PRISM is an edge AI system for real-time human action recognition using pose-only data. It processes MediaPipe pose estimates through a Temporal Convolutional Network (TCN) to classify 30 everyday human actions while maintaining privacy by discarding faces and visual features.
- Privacy-Preserving: Processes pose keypoints only, no RGB frames stored
- 30 Action Classes: Comprehensive set of everyday human actions
- Real-Time Inference: Optimized for edge deployment with ONNX export
- Open-Set Detection: Threshold-based unknown action detection
- Scalable Pipeline: Automated data collection, training, and evaluation
- Multiple Demos: Gradio web UI, USB webcam, RTSP streaming support
- Installation
- Quick Start
- Data Pipeline
- Training
- Inference
- Architecture
- Project Structure
- Usage Examples
- Results
- Python 3.8+
- Windows PowerShell (or compatible shell)
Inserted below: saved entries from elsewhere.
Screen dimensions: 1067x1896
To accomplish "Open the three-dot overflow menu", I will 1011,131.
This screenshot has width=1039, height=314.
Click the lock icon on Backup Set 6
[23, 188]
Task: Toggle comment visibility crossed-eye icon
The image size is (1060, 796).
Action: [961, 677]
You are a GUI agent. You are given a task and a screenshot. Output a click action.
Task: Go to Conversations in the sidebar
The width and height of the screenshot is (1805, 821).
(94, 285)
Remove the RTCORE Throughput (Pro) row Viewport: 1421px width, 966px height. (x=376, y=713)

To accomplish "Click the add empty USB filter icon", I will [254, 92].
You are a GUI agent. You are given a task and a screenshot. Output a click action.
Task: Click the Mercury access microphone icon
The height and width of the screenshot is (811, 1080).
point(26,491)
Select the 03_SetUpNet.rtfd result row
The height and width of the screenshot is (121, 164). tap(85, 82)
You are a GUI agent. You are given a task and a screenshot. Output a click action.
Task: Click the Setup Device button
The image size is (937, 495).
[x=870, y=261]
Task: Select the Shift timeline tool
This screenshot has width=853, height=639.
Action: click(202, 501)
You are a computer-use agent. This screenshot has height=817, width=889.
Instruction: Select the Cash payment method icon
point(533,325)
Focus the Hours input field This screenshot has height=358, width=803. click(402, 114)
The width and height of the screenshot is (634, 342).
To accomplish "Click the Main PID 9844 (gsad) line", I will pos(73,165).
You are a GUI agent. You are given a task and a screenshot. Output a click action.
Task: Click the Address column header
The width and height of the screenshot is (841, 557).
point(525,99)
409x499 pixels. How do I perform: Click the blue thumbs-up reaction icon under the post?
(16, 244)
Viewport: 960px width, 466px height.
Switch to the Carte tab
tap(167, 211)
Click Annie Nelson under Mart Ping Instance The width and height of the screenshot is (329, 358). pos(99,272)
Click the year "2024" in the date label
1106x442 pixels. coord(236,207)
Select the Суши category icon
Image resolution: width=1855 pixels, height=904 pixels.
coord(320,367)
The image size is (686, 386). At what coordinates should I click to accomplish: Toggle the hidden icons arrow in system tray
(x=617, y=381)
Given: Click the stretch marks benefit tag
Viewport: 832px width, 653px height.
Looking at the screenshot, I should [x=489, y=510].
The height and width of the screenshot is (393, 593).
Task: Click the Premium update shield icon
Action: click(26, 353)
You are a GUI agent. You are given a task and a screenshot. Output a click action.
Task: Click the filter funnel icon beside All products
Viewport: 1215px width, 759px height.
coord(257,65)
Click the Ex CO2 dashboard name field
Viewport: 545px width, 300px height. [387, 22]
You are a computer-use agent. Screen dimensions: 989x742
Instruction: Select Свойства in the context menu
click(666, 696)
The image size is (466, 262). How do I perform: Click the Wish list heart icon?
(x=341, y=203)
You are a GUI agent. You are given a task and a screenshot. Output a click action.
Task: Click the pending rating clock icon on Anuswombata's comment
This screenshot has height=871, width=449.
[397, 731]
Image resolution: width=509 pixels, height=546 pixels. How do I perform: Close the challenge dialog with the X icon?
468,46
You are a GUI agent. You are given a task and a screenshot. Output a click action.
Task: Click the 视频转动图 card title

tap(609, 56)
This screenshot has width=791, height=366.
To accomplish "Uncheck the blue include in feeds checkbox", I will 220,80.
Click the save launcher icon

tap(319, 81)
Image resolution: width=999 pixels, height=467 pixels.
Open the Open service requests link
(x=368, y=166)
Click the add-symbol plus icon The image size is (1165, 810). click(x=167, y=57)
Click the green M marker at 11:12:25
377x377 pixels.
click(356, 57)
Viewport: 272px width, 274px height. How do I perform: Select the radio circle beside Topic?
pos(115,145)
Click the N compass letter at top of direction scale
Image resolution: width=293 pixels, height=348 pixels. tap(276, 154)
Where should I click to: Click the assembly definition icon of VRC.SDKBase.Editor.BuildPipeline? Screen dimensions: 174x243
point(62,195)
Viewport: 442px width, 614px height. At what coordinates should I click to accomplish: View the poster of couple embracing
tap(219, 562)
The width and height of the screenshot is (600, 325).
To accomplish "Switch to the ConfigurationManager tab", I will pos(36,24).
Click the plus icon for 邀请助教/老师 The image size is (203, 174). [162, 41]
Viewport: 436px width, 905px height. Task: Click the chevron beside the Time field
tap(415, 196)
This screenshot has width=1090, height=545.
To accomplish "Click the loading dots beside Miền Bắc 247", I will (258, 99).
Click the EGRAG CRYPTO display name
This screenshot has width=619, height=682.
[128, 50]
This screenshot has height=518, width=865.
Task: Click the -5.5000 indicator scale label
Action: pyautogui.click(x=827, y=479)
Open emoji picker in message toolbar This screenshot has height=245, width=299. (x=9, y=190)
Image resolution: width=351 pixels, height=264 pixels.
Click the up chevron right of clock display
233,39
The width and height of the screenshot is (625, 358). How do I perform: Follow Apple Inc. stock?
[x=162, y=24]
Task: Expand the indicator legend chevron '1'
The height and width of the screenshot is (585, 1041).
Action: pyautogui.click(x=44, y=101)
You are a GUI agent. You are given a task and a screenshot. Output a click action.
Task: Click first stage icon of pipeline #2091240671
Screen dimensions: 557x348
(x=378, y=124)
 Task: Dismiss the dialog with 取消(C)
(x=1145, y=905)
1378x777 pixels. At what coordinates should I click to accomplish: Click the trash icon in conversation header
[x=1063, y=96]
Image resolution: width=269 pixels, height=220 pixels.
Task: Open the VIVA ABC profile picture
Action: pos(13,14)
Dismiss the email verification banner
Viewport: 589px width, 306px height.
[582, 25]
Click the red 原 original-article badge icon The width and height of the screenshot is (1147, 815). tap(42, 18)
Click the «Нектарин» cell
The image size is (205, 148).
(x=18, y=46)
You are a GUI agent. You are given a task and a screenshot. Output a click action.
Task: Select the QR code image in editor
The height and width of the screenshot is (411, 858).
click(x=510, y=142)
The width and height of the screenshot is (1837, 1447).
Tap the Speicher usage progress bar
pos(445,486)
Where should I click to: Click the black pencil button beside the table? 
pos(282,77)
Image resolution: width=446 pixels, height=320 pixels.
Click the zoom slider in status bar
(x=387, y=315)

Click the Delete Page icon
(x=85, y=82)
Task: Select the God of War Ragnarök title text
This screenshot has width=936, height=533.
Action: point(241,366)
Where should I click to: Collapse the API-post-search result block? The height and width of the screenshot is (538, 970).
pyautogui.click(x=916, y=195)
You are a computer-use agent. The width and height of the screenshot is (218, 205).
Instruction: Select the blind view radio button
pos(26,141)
- CUDA-capable GPU (optional, for faster training)
# Create virtual environment
python -m venv .venv
# Activate environment (Windows)
. .\.venv\Scripts\Activate.ps1
# Upgrade pip
pip install --upgrade pip
# Install dependencies
pip install -r requirements.txt- numpy ≥1.26: Numerical computations
- scipy ≥1.11: Scientific computing
- pandas ≥2.0: Data manipulation
- matplotlib ≥3.8: Visualizations
- scikit-learn ≥1.4: Machine learning utilities
- torch ≥2.2: Deep learning framework
- torchvision ≥0.17: Computer vision utilities
- opencv-python ≥4.9: Video processing
- mediapipe ≥0.10: Pose estimation
- gradio ≥4.0: Web interface
- onnx ≥1.15: ONNX model format
- onnxruntime ≥1.18: ONNX inference runtime
# Extract poses from a demo video
python -m src.data.make_dataset --video app/demo_clip.mp4 --out data/mini --window_sec 2.0
# Train model (5 epochs for demo)
python -m src.train --data_root data/mini --epochs 5 --model tcn_tiny --save runs/baseline
# Test inference
python -m src.infer --weights runs/baseline/best.ckpt --video app/demo_clip.mp4
# Launch web interface
python app/gradio_app.py
# Export to ONNX
python deploy/export_onnx.py --weights runs/baseline/best.ckpt --out deploy/prism_tcn.onnx# USB webcam
python app/usb_live.py --weights runs/baseline/best.ckpt
# RTSP stream
python app/rtsp_live.py --weights runs/baseline/best.ckpt --rtsp rtsp://your-stream-url# Run complete end-to-end pipeline
.\scripts\run_full_pipeline.ps1This executes:
- YouTube video download (30 classes)
- Pose extraction (parallel processing)
- Model training (25 epochs)
- Evaluation with metrics
- ONNX export
- Latency benchmarks
The system downloads videos from YouTube using search queries defined in classes.yaml:
classes:
- name: walk
queries: ["walking outside full body", "man walking sidewalk"]
- name: run
queries: ["jogging outdoors", "runner sprinting"]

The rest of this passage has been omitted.